● **WHAT IS REQUIRED**
Write out, from the entries below, exactly the lines that run between the lines holding "The height and width of the screenshot is (287, 371)." and "Given: Open the ファンクション menu entry", inclusive, and stop there.

● **MATERIALS PROVIDED**
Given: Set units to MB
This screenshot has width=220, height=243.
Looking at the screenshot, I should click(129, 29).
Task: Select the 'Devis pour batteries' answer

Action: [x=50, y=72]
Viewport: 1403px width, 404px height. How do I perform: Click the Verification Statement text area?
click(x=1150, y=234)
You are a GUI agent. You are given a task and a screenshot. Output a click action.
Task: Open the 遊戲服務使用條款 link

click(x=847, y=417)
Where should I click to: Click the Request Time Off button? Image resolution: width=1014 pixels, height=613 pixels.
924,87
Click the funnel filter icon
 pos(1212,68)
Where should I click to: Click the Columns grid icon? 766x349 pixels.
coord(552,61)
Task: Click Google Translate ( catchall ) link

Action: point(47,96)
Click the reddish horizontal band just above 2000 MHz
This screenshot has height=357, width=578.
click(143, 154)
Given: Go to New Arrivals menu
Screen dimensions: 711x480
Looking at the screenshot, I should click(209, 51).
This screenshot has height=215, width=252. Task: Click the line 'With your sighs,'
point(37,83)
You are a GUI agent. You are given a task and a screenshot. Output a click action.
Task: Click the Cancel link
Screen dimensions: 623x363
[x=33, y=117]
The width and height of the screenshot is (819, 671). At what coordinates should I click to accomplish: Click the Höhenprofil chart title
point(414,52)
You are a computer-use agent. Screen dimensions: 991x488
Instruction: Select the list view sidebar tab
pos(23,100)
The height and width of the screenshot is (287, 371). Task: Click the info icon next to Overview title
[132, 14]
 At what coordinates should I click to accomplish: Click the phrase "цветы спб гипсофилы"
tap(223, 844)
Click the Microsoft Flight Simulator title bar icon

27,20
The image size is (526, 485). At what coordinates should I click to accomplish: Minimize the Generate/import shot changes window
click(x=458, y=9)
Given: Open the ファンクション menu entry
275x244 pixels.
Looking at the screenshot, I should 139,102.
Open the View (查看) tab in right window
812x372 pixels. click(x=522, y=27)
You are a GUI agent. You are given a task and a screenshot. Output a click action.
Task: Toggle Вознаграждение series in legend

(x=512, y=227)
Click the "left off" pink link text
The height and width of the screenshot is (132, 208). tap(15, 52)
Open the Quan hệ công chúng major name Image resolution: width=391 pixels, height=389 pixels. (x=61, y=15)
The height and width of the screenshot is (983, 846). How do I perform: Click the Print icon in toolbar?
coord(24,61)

● **SOLUTION TO THIS EXERCISE**
The height and width of the screenshot is (287, 371). Task: Click the info icon next to Overview title
[132, 14]
 At what coordinates should I click to accomplish: Click the phrase "цветы спб гипсофилы"
tap(223, 844)
Click the Microsoft Flight Simulator title bar icon

27,20
The image size is (526, 485). At what coordinates should I click to accomplish: Minimize the Generate/import shot changes window
click(x=458, y=9)
Given: Open the ファンクション menu entry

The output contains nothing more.